Nada mais emocionante para o jovem do que receber o primeiro salário. Os olhos brilham só de pensar no que será possível comprar: celular novo, roupa de grife e o sapato da moda.

O único problema é que a maioria dos jovens não sabe planejar os gastos. Quando menos percebe, boa parte dos recursos tomou um destino que, às vezes, é até difícil identificar.

Para piorar, não são poucos os jovens que caem na armadilha dos juros altos, e rendem-se ao cartão de crédito e ao cheque especial. O resultado disso é uma juventude endividada e com pequenas chances de ter uma vida financeira estabilizada.

O terapeuta e educador financeiro Reinaldo Domingos aconselha o jovem a diminuir a ansiedade para conquistar finanças saudáveis. “Sem planejar o dinheiro, a pessoa fica vulnerável aos gastos. É preciso muita organização para não se enrolar e gastar mais do que ganha. Essa atitude deve ser tomada bem cedo, quando a pessoa ainda faz estágio”, explica.

Segundo ele, uma forma de esticar os primeiros salários é separar logo o dinheiro que será usado para conquistar alguns sonhos. “Assim a pessoa estabelecerá um limite para suas despesas”, ensina.

Depois, o jovem deve fazer o diagnóstico da sua vida financeira. “É preciso identificar para onde vai cada centavo. São com os pequenos gastos que, muitas vezes, o orçamento fica desequilibrado ”, acrescenta.

Viver um padrão de vida alinhado ao tanto que ganha também é algo importante. “Muita gente ,ao iniciar sua vida profissional, passa a ter um gasto bem além da sua renda, deixando sua vida financeira em parafusos e bem complicada”, destaca.

Moto e faculdade
Depois de oito meses como estagiário, Igor Caréllio de Melo, 20 anos, conseguiu sua efetivação. Há 20 dias, ele foi contratado para a vaga de assistente de contas a pagar, no Grupo Sá Cavalcante. Para o primeiro salário, que ainda vai receber, ele já faz vários planos. Uma parte será usada para pagar a moto que acabou de comprar e a mensalidade da faculdade. O que sobrar, será aplicado na poupança para realizar sonhos futuros.

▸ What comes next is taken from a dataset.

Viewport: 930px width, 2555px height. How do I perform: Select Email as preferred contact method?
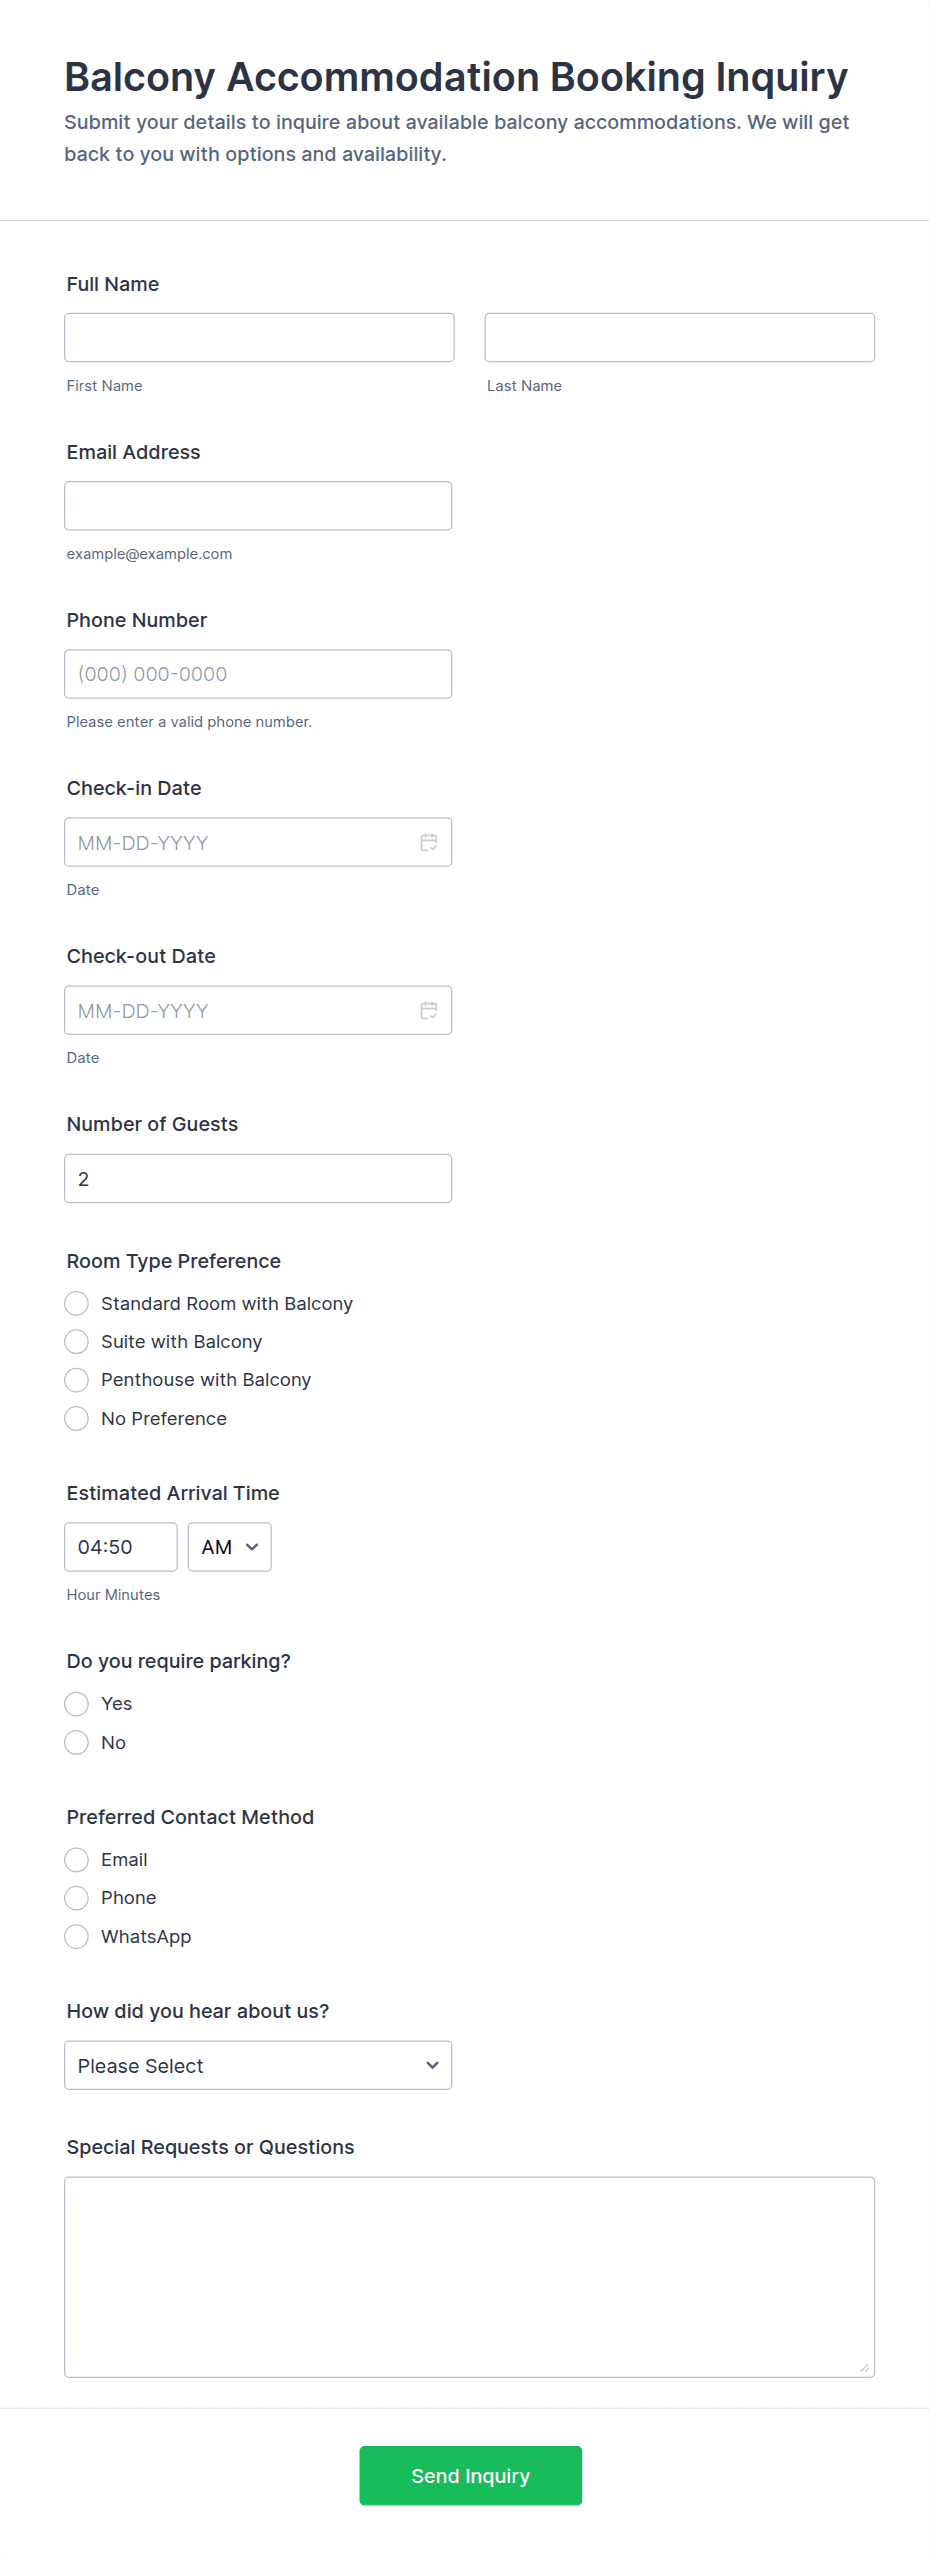(77, 1859)
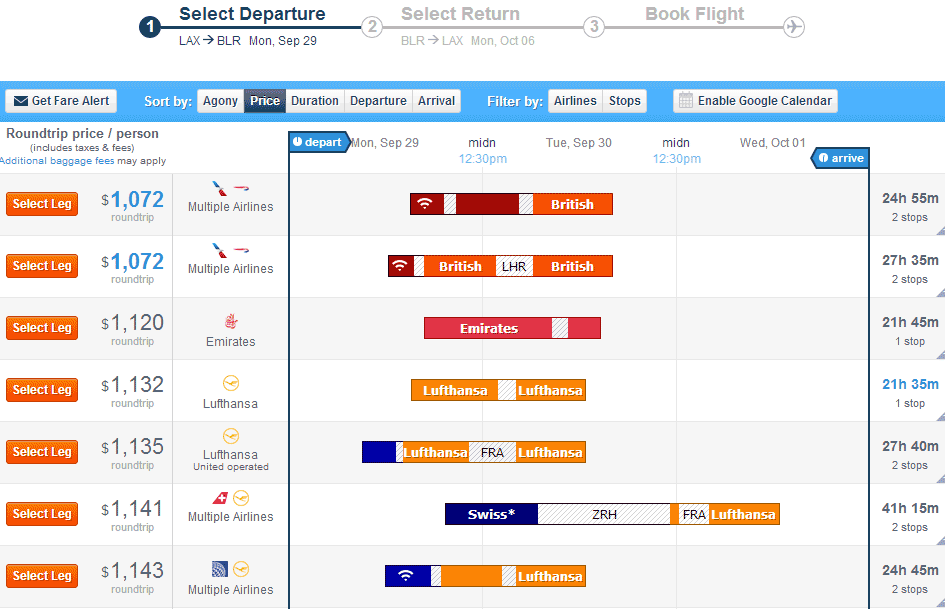The height and width of the screenshot is (609, 945).
Task: Sort results by Duration
Action: point(315,101)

“Quando eu era estagiário, já planejava o que fazer com o dinheiro que recebia. Agora, com meu salário, vou continuar com essa mesma atitude. Não vou gastar à toa, quero economizar o possível. Até porque, no futuro pretendo investir na compra de uma casa e de um carro”, afirma.

Poupar para realizar sonhos
Ao receber o primeiro salário, o jovem precisa dar um rumo saudável às suas finanças e enquadrá-las na cultura da economia. Desde cedo, é importante guardar uma parte do dinheiro para realizar sonhos, como comprar um carro, viajar para o exterior ou mesmo, no futuro, investir na compra da casa própria.

O economista e professor da Fucape, Bruno Aurichio, explica que, se a pessoa aplicar R$ 100 na poupança todos os meses, em um ano já consegue juntar R$ 2.500. Se guardar R$ 200, em dois anos tem R$ 5.100 poupado.

“A cultura da poupança gera segurança para o jovem durante um imprevisto. É importante calcular o percentual que será guardado todos os meses. O ideal gira em torno de 10% a 20% da renda”, ensina.

Outro conselho para o jovem é evitar o cartão de crédito. “Em alguns casos, não ter é melhor. Mas se tiver, é bom evitar compras parceladas. A pessoa só deve dividir no cartão se tiver muita disciplina para não cair no crédito rotativo, que tem elevadas taxas de juros”, afirma o economista.

Celular é um gasto geralmente elevado no orçamento do jovem. “Para economizar, procure por promoções nas operadoras. Algumas oferecem bônus ou descontos em ligações”, destaca.

Aprenda a gastar
1. Faça o diagnóstico das finanças. Veja quanto ganha e onde aplica cada centavo.

2. Anote as despesas diárias em planilhas. Cada ponto deve ter sua planilha exclusiva.

3. Registre os sonhos e veja quanto terá que economizar para realizá-los.

4. Elabore um orçamento financeiro e decida o que você vai cortar para colocar seus planos em prática.

5. Tenha um objetivo para suas economias. Guardar dinheiro sem saber com o que vai gastar pode não te levar a nada.

6. Respeite o seu padrão de vida. Não gaste além do que pode.

7. Ganhar muito dinheiro não é sinônimo de riqueza. Existem pessoas que ganham pouco e guardam dinheiro e outras que ganham muito e estão totalmente endividadas.

8. Diferencie o ganho bruto do líquido. Este, geralmente, chega a ser 20% menor.